Record extracts
____
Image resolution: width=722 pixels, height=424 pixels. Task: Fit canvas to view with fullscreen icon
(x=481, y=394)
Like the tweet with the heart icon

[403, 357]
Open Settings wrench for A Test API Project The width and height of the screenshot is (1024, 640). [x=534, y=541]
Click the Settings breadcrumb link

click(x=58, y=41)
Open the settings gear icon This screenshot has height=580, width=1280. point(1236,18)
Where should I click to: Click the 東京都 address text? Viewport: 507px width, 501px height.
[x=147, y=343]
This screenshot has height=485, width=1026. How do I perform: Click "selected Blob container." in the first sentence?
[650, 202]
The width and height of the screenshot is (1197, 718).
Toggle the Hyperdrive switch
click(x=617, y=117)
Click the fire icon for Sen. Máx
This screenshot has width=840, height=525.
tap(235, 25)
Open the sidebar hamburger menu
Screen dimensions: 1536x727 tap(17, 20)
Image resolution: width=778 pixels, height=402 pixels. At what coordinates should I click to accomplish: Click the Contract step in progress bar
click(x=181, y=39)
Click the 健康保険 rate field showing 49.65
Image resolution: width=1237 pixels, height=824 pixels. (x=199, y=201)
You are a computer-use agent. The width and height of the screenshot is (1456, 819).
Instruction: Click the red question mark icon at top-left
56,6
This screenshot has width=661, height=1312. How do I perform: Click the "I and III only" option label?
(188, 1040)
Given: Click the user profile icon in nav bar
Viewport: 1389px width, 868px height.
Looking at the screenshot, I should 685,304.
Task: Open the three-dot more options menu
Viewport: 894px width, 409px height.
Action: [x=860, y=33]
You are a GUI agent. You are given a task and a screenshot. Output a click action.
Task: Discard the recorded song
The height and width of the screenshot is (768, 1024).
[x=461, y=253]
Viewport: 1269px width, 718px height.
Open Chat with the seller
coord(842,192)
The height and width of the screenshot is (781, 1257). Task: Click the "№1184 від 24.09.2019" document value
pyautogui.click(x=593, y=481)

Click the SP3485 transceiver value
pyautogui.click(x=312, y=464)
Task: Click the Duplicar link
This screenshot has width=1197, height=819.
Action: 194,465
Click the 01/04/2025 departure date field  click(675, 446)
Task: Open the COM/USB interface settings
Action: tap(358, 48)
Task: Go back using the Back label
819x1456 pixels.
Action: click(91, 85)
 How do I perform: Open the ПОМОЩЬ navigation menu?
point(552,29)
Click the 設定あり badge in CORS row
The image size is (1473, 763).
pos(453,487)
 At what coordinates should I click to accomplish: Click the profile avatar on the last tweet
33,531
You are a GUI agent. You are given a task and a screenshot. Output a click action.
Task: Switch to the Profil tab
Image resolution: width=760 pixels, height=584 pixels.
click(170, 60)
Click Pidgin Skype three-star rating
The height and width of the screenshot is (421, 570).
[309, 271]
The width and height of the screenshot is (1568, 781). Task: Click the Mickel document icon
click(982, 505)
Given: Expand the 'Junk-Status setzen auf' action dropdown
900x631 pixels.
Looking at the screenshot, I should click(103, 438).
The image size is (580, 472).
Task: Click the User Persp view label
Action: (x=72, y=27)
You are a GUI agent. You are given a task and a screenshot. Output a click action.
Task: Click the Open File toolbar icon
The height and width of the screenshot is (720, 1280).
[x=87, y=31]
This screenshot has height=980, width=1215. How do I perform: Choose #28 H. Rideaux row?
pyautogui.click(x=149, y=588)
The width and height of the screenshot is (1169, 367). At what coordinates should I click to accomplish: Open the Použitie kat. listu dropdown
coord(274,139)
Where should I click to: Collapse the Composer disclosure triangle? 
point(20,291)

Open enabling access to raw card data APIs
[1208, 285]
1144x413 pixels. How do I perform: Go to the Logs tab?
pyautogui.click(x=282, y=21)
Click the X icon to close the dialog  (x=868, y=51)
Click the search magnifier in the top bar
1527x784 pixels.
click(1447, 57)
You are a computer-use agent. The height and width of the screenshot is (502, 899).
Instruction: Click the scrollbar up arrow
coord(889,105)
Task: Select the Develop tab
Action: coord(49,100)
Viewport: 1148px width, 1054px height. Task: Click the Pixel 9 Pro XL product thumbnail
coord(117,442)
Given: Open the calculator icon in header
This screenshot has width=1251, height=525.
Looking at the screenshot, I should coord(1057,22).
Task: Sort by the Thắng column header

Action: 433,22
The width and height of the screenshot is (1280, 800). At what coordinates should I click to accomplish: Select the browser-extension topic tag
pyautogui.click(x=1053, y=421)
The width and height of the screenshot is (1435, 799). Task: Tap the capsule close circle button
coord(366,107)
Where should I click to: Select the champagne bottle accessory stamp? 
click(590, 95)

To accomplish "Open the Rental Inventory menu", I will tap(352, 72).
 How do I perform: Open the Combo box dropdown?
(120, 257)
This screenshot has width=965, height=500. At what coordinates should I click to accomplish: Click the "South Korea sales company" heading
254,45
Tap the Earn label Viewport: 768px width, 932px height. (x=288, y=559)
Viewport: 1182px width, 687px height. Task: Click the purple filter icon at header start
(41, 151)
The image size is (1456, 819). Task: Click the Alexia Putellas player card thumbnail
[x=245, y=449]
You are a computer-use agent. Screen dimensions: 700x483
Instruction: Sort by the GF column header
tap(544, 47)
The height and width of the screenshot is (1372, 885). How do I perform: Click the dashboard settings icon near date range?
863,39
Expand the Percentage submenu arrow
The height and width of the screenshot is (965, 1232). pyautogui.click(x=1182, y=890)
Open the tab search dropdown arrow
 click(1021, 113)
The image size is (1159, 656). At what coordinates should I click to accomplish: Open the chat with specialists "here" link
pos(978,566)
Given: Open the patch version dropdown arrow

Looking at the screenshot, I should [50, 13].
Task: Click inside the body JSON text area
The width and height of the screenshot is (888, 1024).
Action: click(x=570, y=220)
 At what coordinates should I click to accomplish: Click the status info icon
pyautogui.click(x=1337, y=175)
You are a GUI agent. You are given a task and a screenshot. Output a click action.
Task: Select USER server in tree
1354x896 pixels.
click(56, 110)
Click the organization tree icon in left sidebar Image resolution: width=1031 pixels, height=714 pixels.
____
Work request
All of the entries above must be output word for word.

Expected answer
Image resolution: width=722 pixels, height=424 pixels. Task: Fit canvas to view with fullscreen icon
(x=481, y=394)
Like the tweet with the heart icon

[403, 357]
Open Settings wrench for A Test API Project The width and height of the screenshot is (1024, 640). [x=534, y=541]
Click the Settings breadcrumb link

click(x=58, y=41)
Open the settings gear icon This screenshot has height=580, width=1280. point(1236,18)
Where should I click to: Click the 東京都 address text? Viewport: 507px width, 501px height.
[x=147, y=343]
This screenshot has height=485, width=1026. How do I perform: Click "selected Blob container." in the first sentence?
[650, 202]
The width and height of the screenshot is (1197, 718).
Toggle the Hyperdrive switch
click(x=617, y=117)
Click the fire icon for Sen. Máx
This screenshot has width=840, height=525.
tap(235, 25)
Open the sidebar hamburger menu
Screen dimensions: 1536x727 tap(17, 20)
Image resolution: width=778 pixels, height=402 pixels. At what coordinates should I click to accomplish: Click the Contract step in progress bar
click(x=181, y=39)
Click the 健康保険 rate field showing 49.65
Image resolution: width=1237 pixels, height=824 pixels. (x=199, y=201)
You are a computer-use agent. The width and height of the screenshot is (1456, 819).
Instruction: Click the red question mark icon at top-left
56,6
This screenshot has width=661, height=1312. How do I perform: Click the "I and III only" option label?
(188, 1040)
Given: Click the user profile icon in nav bar
Viewport: 1389px width, 868px height.
Looking at the screenshot, I should 685,304.
Task: Open the three-dot more options menu
Viewport: 894px width, 409px height.
Action: [x=860, y=33]
You are a GUI agent. You are given a task and a screenshot. Output a click action.
Task: Discard the recorded song
The height and width of the screenshot is (768, 1024).
[x=461, y=253]
Viewport: 1269px width, 718px height.
Open Chat with the seller
coord(842,192)
The height and width of the screenshot is (781, 1257). Task: Click the "№1184 від 24.09.2019" document value
pyautogui.click(x=593, y=481)

Click the SP3485 transceiver value
pyautogui.click(x=312, y=464)
Task: Click the Duplicar link
This screenshot has width=1197, height=819.
Action: 194,465
Click the 01/04/2025 departure date field  click(675, 446)
Task: Open the COM/USB interface settings
Action: tap(358, 48)
Task: Go back using the Back label
819x1456 pixels.
Action: click(91, 85)
 How do I perform: Open the ПОМОЩЬ navigation menu?
point(552,29)
Click the 設定あり badge in CORS row
The image size is (1473, 763).
pos(453,487)
 At what coordinates should I click to accomplish: Click the profile avatar on the last tweet
33,531
You are a GUI agent. You are given a task and a screenshot. Output a click action.
Task: Switch to the Profil tab
Image resolution: width=760 pixels, height=584 pixels.
click(170, 60)
Click Pidgin Skype three-star rating
The height and width of the screenshot is (421, 570).
[309, 271]
The width and height of the screenshot is (1568, 781). Task: Click the Mickel document icon
click(982, 505)
Given: Expand the 'Junk-Status setzen auf' action dropdown
900x631 pixels.
Looking at the screenshot, I should click(103, 438).
The image size is (580, 472).
Task: Click the User Persp view label
Action: (x=72, y=27)
You are a GUI agent. You are given a task and a screenshot. Output a click action.
Task: Click the Open File toolbar icon
The height and width of the screenshot is (720, 1280).
[x=87, y=31]
This screenshot has height=980, width=1215. How do I perform: Choose #28 H. Rideaux row?
pyautogui.click(x=149, y=588)
The width and height of the screenshot is (1169, 367). At what coordinates should I click to accomplish: Open the Použitie kat. listu dropdown
coord(274,139)
Where should I click to: Collapse the Composer disclosure triangle? 
point(20,291)

Open enabling access to raw card data APIs
[1208, 285]
1144x413 pixels. How do I perform: Go to the Logs tab?
pyautogui.click(x=282, y=21)
Click the X icon to close the dialog  (x=868, y=51)
Click the search magnifier in the top bar
1527x784 pixels.
click(1447, 57)
You are a computer-use agent. The height and width of the screenshot is (502, 899).
Instruction: Click the scrollbar up arrow
coord(889,105)
Task: Select the Develop tab
Action: coord(49,100)
Viewport: 1148px width, 1054px height. Task: Click the Pixel 9 Pro XL product thumbnail
coord(117,442)
Given: Open the calculator icon in header
This screenshot has width=1251, height=525.
Looking at the screenshot, I should coord(1057,22).
Task: Sort by the Thắng column header

Action: 433,22
The width and height of the screenshot is (1280, 800). At what coordinates should I click to accomplish: Select the browser-extension topic tag
pyautogui.click(x=1053, y=421)
The width and height of the screenshot is (1435, 799). Task: Tap the capsule close circle button
coord(366,107)
Where should I click to: Select the champagne bottle accessory stamp? 
click(590, 95)

To accomplish "Open the Rental Inventory menu", I will tap(352, 72).
 How do I perform: Open the Combo box dropdown?
(120, 257)
This screenshot has width=965, height=500. At what coordinates should I click to accomplish: Click the "South Korea sales company" heading
254,45
Tap the Earn label Viewport: 768px width, 932px height. (x=288, y=559)
Viewport: 1182px width, 687px height. Task: Click the purple filter icon at header start
(41, 151)
The image size is (1456, 819). Task: Click the Alexia Putellas player card thumbnail
[x=245, y=449]
You are a computer-use agent. Screen dimensions: 700x483
Instruction: Sort by the GF column header
tap(544, 47)
The height and width of the screenshot is (1372, 885). How do I perform: Click the dashboard settings icon near date range?
863,39
Expand the Percentage submenu arrow
The height and width of the screenshot is (965, 1232). pyautogui.click(x=1182, y=890)
Open the tab search dropdown arrow
 click(1021, 113)
The image size is (1159, 656). At what coordinates should I click to accomplish: Open the chat with specialists "here" link
pos(978,566)
Given: Open the patch version dropdown arrow

Looking at the screenshot, I should [50, 13].
Task: Click inside the body JSON text area
The width and height of the screenshot is (888, 1024).
Action: click(x=570, y=220)
 At what coordinates should I click to accomplish: Click the status info icon
pyautogui.click(x=1337, y=175)
You are a GUI agent. You are given a task and a screenshot. Output a click action.
Task: Select USER server in tree
1354x896 pixels.
click(56, 110)
Click the organization tree icon in left sidebar Image resolution: width=1031 pixels, height=714 pixels.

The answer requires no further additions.